Yang sure has a specific narrative style. He is not interested in a singular protagonist, he wants to depict journeys of multiple characters, connected with each other yet quite independent. Then there’s a second layer of characters, those who are catalysts for main characters’ journeys. All these characters are inherently good. Being in a privileged strata of the society, their struggles are not larger than life, but personal & immediate. Yet they’re not even in a position where they could take a decision over the changes happening in their lives. Just floating with the wind wherever it takes them. Yang even often puts them in large spaces, showing how minuscule they are but his empathy & focus over each character’s uniqueness is unwavering. They’re not out to take over the world, not crushed by it either, they are simply existing in it.

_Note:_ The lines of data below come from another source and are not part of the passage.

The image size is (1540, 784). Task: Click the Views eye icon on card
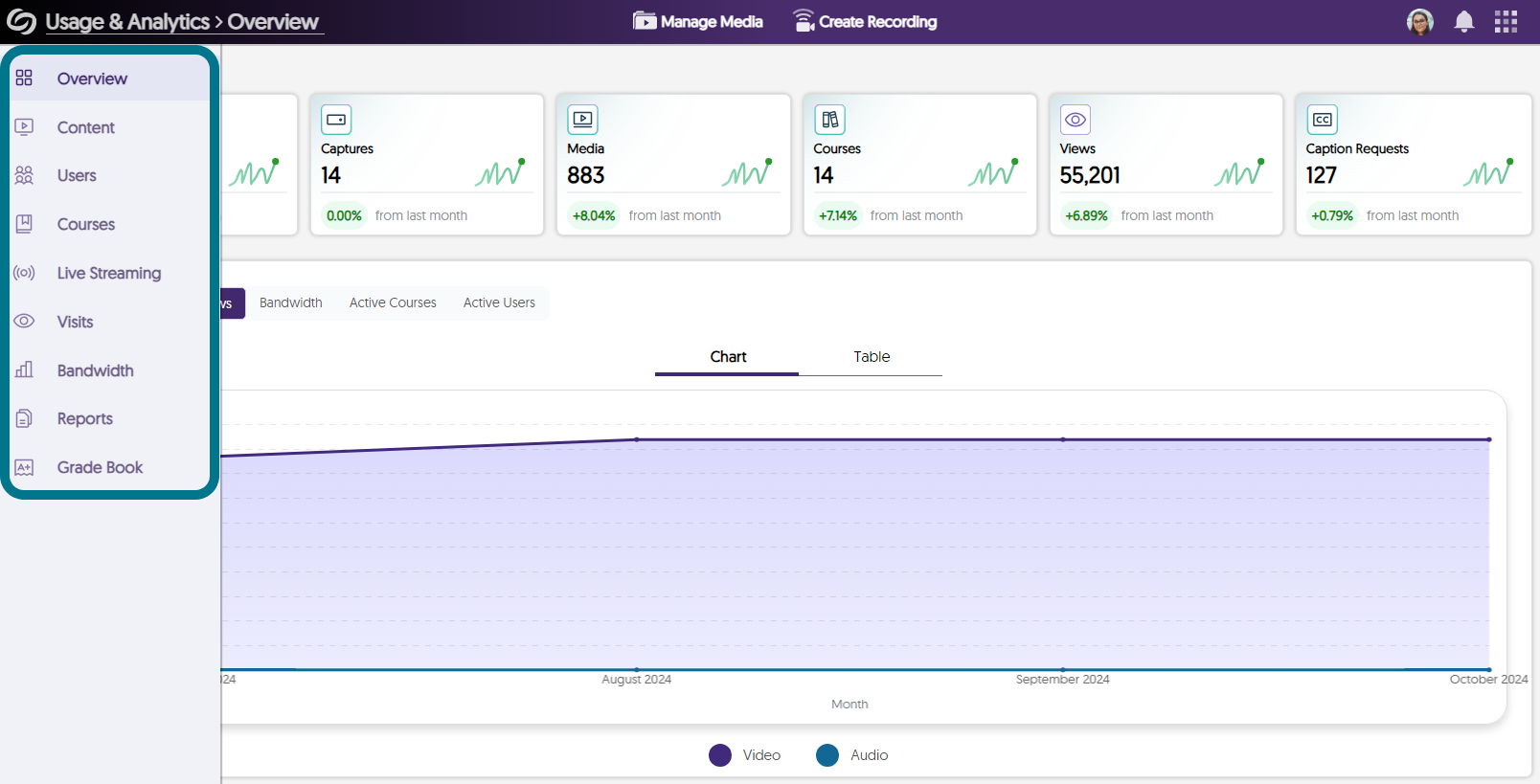click(1076, 120)
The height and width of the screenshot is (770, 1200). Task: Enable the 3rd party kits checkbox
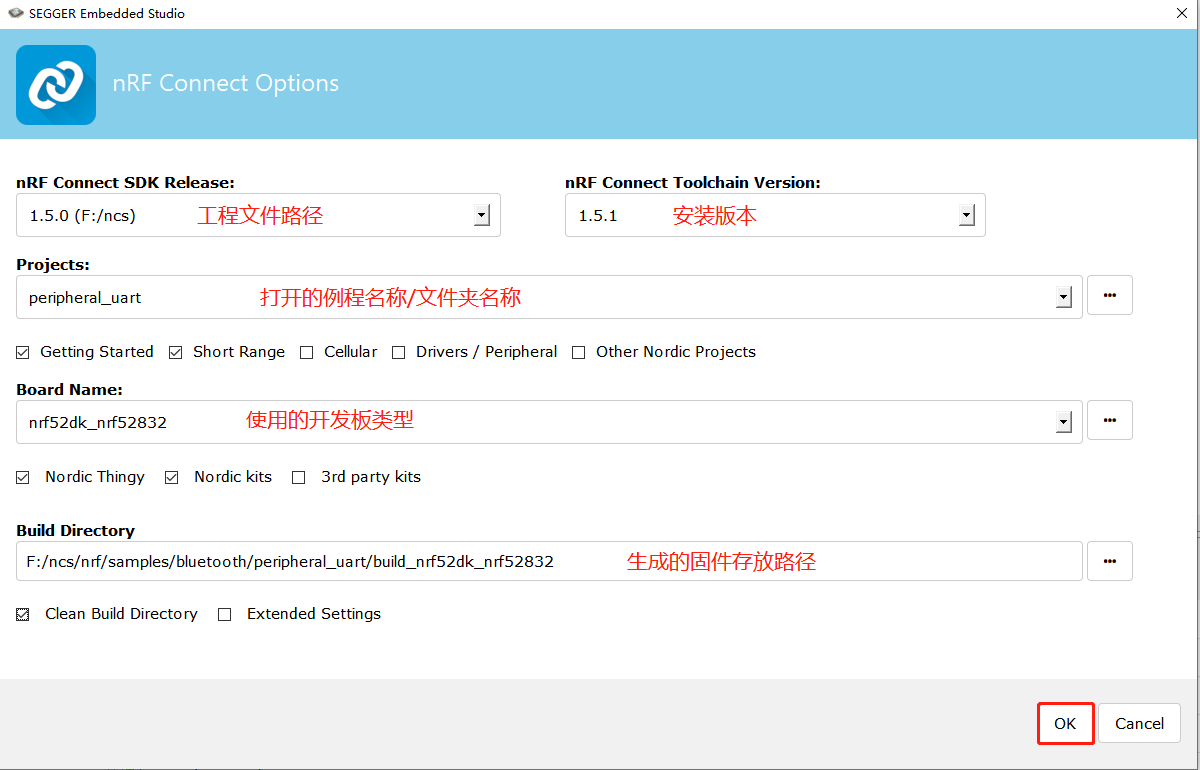pyautogui.click(x=298, y=477)
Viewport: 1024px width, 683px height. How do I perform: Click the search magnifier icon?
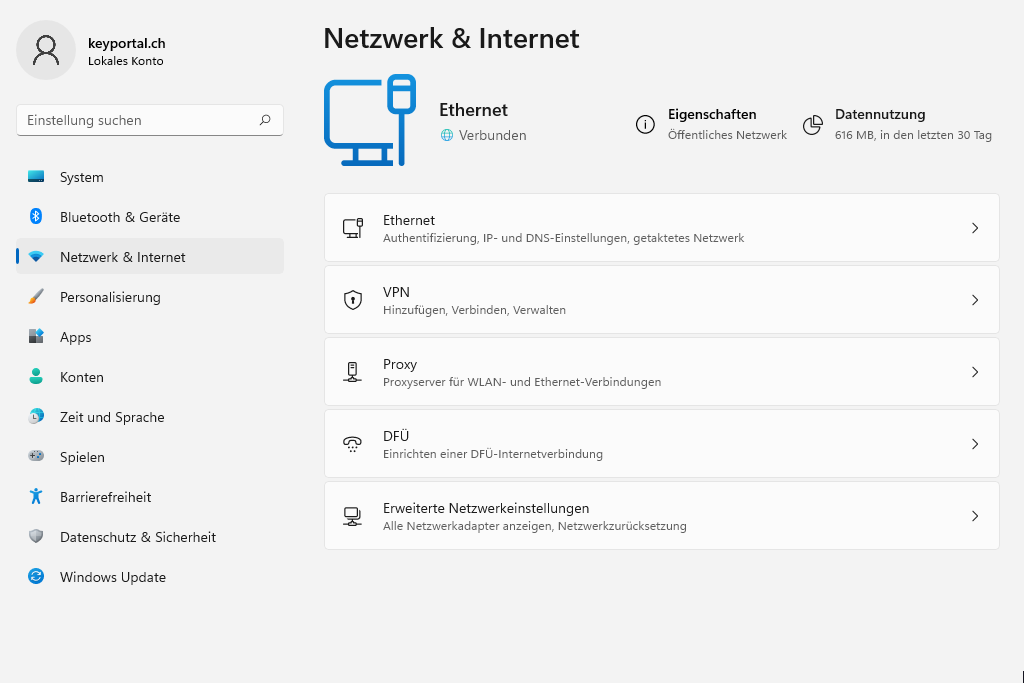tap(265, 120)
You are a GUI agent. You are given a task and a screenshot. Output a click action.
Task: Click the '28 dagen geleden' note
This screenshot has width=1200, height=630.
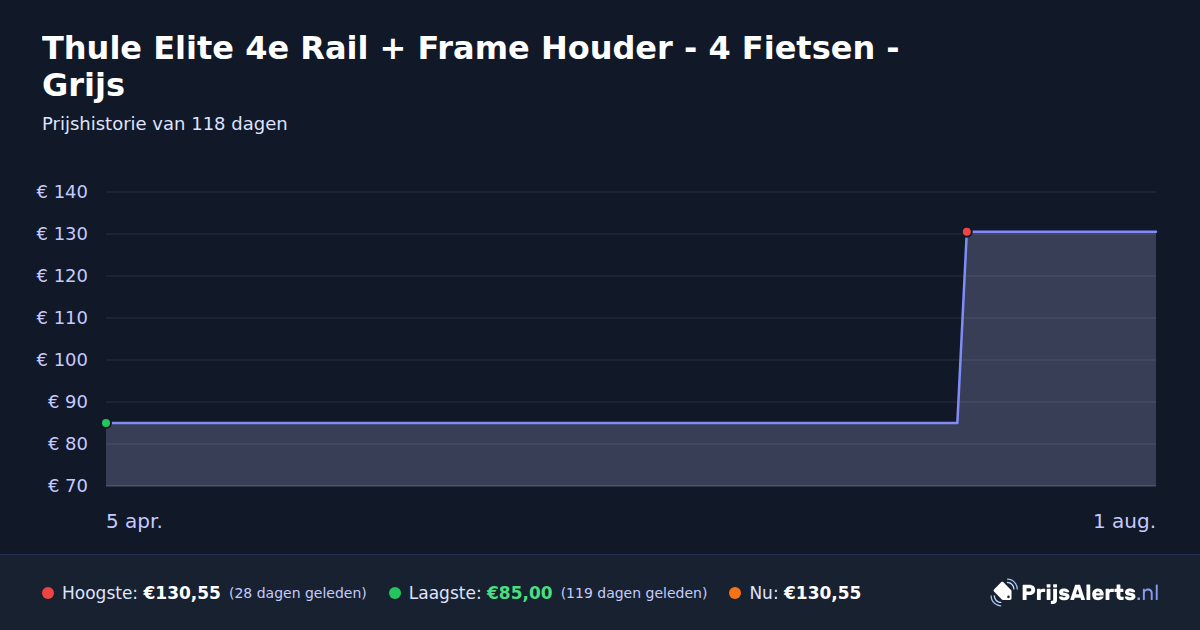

There’s a very keen understanding of what kind of problems we face at a certain point in our life. Yang is a unique tragedist. He revels in heartbreaks. Emotional blows come up so unexpectedly and yet feel obvious. Then all the seemingly beautiful events leading up to that feel heartbreaking. As NJ endures perhaps his last heartbreak, Ting-ting suffers her first, either of them not even initiating the short relationships in the first place, as interpersonal love remains closer to the core of the film. However, Yang doesn’t choose to gloat the pain. Both the happiness & sadness are filmed with a sense of grounded reality, as if being helpless against the happening but more importantly, in a formal sense, not telling the viewer what to feel. In almost every film, we’re usually swept away by active characters, while here they are quite close to being pessimistic or inactive. Perhaps, Yang’s biggest achievement lies in making us feel that delicate, inexplicable emotion during the events that are not necessarily life-changing in a big way, but remain instrumental in building our nature.

I have always felt that Ozu has had an influence over the visual texture of Taiwanese New Wave. Specifically for shot that are inside a house. It may feel prominently because of the resemblance in architecture of houses, as Taiwan used to be a Japanese colony, but even Yang’s urban homes evoke the framing & depth that Ozu consistently used. As Tony Rayns suggests, the leading figures in the movement – Hou Hsiao-Hsien & Yang – have many differences within their similar looking realization. Hou’s axis, and thereby our position as the viewer, rarely moves, while Yang’s approach is relaxed, multi-faceted & modern. It’s like a less intense deadpan. The existence & importance of spaces is carefully sewn in to the drama, thankfully less ostentatious than Taipei Story. This is also a quite different, soothing & inviting vision of Taipei. Though the spaces are large, they’re not consuming the characters, they’re in fact accommodating in the kindest way.

Interestingly, time isn’t a big factor within the story or as a formal element. The film starts & ends with events that are reunions with extended family & relatives. NJ, Ting-ting and Yang-yang sit in silence, having accepted what they went through, perhaps a bit wiser (though it’s unclear) and carrying on just as they were before. This careful looping of time may just be the masterful subversion of the usual trope of (screen)writing that the central character must go through a transformation through the course of the story and come out a changed person.

Finally, I don’t think I have covered much ground, for Yi Yi’s richness continually thrives in our subconscious. And yet, with all its lingering, the film felt very satisfying. I am unable to think of another film that has such a striking balance of so many opposites.